» **Job**
Turn the lines into a Markdown table with the columns "Row" and "Line", numbering each row and leaving out blank lines. Begin at the line that has "Click the Google Cloud logo" and stop after the line that has "Viewport: 302px width, 674px".

» **Data extract**
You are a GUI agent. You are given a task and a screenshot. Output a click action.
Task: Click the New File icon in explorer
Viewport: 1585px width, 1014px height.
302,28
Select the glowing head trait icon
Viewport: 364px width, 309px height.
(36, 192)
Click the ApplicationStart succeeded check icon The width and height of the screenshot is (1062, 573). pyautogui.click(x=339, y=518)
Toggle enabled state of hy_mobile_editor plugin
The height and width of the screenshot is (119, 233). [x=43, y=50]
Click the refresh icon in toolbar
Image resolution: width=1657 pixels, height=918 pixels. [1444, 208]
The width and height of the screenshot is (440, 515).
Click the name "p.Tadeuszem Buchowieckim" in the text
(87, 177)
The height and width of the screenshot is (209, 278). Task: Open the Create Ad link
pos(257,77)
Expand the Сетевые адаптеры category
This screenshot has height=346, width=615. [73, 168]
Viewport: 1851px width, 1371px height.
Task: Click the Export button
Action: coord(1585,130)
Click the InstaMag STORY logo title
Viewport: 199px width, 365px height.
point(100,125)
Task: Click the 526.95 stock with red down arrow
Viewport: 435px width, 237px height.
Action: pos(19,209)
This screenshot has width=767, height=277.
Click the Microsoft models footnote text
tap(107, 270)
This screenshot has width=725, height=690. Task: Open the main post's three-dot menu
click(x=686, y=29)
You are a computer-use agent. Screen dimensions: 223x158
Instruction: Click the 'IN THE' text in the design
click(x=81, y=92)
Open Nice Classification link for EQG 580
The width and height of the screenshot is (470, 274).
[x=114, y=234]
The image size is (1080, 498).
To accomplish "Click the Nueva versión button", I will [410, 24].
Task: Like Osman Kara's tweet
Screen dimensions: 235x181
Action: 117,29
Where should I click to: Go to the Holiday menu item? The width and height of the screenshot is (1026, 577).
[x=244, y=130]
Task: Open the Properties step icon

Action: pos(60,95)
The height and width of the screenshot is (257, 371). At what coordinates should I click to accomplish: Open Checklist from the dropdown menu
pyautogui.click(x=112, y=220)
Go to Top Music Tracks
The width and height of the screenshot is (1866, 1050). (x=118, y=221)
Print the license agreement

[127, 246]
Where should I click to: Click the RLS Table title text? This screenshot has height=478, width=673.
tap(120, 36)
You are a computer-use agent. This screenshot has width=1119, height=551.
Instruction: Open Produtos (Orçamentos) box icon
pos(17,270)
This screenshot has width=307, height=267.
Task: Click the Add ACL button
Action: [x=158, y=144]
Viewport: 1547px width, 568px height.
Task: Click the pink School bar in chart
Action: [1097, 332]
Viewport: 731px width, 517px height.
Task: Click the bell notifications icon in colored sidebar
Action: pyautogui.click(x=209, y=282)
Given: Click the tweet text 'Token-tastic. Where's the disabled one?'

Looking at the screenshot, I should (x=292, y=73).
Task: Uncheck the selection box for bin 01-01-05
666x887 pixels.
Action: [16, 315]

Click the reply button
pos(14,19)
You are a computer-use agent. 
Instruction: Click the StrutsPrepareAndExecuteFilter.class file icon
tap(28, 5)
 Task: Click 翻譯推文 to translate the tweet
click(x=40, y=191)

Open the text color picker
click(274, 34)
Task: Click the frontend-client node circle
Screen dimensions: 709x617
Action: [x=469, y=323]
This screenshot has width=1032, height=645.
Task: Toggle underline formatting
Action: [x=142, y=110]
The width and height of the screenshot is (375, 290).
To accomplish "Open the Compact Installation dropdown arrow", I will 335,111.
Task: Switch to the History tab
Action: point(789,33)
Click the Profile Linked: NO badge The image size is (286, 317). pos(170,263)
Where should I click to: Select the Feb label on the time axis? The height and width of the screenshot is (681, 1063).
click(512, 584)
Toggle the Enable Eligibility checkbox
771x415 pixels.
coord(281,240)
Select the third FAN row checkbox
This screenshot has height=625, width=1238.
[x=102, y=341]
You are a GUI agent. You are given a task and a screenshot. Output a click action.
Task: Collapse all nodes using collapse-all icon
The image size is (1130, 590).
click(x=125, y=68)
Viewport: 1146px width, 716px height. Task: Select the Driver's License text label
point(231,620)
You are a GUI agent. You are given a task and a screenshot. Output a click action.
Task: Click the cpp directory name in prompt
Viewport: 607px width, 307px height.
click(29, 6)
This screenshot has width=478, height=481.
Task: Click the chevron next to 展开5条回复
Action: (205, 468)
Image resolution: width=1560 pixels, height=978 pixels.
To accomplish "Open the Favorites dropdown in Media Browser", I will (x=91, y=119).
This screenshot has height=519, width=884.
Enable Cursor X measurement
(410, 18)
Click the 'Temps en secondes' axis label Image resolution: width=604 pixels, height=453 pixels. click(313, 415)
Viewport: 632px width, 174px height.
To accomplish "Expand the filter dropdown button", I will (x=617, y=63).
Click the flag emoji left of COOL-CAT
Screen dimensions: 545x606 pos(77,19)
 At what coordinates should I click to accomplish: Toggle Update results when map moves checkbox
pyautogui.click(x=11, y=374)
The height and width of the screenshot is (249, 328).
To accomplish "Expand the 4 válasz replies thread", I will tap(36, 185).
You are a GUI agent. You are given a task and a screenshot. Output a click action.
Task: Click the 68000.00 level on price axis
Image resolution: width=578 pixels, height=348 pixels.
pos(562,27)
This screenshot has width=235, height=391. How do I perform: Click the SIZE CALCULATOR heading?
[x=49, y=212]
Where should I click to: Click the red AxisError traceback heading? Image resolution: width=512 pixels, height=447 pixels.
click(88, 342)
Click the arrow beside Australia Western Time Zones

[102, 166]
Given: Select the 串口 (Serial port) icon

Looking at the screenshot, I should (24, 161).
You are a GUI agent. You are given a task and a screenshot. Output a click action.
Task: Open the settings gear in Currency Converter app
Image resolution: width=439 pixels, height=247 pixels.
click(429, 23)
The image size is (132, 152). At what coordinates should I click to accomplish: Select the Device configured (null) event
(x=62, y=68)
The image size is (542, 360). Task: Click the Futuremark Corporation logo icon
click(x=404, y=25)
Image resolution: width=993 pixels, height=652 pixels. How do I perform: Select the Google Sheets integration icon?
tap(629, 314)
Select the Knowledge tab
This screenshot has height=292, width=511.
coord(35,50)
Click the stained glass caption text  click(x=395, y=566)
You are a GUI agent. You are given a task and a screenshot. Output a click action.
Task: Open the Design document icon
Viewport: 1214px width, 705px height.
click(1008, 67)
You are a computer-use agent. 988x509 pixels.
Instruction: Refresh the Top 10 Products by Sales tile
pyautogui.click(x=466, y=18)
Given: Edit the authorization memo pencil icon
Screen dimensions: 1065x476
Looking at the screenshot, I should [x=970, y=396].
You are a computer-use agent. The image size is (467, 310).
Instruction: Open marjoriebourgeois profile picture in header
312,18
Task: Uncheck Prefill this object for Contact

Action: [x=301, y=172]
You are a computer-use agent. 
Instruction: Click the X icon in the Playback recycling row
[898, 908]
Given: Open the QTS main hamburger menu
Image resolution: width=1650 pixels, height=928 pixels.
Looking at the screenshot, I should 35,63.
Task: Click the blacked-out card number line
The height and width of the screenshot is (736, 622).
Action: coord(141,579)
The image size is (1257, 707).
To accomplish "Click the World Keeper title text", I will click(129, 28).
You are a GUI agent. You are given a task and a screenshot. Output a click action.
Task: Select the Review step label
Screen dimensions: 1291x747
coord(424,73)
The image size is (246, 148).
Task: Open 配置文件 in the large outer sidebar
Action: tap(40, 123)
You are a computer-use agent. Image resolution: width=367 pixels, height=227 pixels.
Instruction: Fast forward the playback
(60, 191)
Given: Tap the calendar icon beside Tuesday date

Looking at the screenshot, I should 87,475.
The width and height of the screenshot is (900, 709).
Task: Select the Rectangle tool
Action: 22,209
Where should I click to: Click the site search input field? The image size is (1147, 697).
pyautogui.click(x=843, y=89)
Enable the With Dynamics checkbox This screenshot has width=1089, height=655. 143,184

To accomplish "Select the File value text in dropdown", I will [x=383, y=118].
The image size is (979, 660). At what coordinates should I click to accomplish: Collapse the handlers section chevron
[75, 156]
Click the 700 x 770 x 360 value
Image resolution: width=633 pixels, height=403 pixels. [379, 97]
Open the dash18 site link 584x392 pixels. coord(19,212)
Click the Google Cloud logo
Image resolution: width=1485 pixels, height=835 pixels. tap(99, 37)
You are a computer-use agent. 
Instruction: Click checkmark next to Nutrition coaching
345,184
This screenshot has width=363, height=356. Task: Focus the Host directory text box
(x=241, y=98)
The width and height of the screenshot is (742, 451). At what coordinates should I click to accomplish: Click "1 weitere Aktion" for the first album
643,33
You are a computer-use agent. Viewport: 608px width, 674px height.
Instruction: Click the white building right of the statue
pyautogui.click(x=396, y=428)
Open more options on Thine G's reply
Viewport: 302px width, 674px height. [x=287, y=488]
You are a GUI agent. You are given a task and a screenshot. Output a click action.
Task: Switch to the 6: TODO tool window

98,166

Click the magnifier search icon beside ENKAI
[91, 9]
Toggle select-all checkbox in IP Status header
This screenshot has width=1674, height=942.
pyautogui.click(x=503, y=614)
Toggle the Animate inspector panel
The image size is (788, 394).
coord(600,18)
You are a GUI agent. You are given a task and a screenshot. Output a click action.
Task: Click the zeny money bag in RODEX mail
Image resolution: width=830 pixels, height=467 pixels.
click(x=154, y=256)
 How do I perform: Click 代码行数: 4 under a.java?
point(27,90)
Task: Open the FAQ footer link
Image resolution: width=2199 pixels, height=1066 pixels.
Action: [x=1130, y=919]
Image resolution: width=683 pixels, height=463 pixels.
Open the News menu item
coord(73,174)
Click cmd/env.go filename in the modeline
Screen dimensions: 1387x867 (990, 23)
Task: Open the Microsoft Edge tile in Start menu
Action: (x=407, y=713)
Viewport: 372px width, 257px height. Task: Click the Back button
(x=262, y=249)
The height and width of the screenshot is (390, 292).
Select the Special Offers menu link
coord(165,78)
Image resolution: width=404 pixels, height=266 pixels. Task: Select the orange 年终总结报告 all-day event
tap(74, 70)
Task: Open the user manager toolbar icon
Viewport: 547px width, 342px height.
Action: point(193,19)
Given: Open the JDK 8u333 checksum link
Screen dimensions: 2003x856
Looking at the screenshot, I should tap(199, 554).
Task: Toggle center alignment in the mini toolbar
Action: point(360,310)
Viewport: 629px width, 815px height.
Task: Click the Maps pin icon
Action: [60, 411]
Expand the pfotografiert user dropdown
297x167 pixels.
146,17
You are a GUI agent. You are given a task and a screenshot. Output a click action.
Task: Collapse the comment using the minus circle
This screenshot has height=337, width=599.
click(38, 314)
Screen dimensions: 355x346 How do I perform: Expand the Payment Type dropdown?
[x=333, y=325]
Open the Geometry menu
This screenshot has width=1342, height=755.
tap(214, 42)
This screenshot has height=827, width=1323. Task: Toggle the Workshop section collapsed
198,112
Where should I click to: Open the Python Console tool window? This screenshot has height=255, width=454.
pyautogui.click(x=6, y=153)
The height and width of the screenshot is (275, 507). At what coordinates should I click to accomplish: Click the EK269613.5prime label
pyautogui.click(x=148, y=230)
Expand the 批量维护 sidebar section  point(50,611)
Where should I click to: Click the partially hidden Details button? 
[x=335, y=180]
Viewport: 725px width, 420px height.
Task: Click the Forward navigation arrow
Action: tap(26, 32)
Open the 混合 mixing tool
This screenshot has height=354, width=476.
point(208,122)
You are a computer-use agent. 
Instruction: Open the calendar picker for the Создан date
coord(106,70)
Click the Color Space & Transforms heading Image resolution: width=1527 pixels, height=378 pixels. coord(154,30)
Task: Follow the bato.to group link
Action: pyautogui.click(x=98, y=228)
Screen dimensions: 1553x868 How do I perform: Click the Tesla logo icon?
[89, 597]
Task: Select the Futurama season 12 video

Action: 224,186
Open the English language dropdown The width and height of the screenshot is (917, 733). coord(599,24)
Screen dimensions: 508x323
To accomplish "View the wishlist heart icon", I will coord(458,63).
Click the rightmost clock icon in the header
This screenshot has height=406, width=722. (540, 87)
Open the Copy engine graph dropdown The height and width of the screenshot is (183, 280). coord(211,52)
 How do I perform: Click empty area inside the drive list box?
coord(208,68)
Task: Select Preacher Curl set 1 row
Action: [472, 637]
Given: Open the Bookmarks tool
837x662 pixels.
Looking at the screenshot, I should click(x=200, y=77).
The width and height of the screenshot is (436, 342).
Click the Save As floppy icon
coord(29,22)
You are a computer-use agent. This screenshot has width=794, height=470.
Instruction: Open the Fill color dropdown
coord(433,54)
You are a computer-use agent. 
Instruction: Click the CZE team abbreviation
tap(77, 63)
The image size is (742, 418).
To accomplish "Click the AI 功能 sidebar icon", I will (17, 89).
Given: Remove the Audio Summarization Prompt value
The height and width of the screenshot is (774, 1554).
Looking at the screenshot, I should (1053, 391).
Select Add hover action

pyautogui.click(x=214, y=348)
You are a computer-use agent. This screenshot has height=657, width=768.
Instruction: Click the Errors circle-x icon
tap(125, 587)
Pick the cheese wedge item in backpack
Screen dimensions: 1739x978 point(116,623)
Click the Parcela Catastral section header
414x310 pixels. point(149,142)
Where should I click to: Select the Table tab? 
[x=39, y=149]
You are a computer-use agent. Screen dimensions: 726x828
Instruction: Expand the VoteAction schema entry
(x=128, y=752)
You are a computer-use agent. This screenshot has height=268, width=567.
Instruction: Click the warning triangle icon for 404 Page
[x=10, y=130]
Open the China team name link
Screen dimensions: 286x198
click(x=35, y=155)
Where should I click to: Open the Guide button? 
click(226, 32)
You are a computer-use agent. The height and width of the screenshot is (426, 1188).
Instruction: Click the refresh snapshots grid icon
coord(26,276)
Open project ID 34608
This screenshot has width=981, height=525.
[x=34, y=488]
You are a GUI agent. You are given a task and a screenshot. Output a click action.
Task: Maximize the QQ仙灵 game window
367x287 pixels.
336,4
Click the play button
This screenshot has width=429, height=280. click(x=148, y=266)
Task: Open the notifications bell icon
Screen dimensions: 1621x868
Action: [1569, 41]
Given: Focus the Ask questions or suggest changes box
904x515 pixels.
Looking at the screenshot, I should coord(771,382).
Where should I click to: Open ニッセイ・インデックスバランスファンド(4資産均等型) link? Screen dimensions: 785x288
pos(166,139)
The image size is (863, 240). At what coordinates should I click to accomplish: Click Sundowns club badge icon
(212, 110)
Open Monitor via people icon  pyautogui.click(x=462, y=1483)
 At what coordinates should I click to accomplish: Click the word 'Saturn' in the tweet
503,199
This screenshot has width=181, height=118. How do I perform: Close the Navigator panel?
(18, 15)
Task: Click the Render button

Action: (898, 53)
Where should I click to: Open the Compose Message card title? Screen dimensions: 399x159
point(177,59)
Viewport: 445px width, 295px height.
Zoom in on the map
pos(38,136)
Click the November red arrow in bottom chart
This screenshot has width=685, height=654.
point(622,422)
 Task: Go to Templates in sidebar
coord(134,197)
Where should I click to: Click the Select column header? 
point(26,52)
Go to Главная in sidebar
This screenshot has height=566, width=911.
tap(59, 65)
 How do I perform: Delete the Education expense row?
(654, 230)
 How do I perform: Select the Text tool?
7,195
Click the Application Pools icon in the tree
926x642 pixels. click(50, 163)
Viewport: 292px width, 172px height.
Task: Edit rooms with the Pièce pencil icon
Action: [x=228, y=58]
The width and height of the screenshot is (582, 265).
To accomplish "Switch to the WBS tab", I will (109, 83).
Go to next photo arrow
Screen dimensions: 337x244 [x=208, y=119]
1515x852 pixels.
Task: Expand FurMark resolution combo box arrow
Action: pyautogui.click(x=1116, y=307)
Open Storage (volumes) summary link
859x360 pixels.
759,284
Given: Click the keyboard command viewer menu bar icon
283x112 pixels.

» **Full answer**
| Row | Line |
|---|---|
| 1 | Click the Google Cloud logo |
| 2 | Image resolution: width=1485 pixels, height=835 pixels. tap(99, 37) |
| 3 | You are a computer-use agent.  |
| 4 | Instruction: Click checkmark next to Nutrition coaching |
| 5 | 345,184 |
| 6 | This screenshot has width=363, height=356. Task: Focus the Host directory text box |
| 7 | (x=241, y=98) |
| 8 | The width and height of the screenshot is (742, 451). At what coordinates should I click to accomplish: Click "1 weitere Aktion" for the first album |
| 9 | 643,33 |
| 10 | You are a computer-use agent. Viewport: 608px width, 674px height. |
| 11 | Instruction: Click the white building right of the statue |
| 12 | pyautogui.click(x=396, y=428) |
| 13 | Open more options on Thine G's reply |
| 14 | Viewport: 302px width, 674px height. [x=287, y=488] |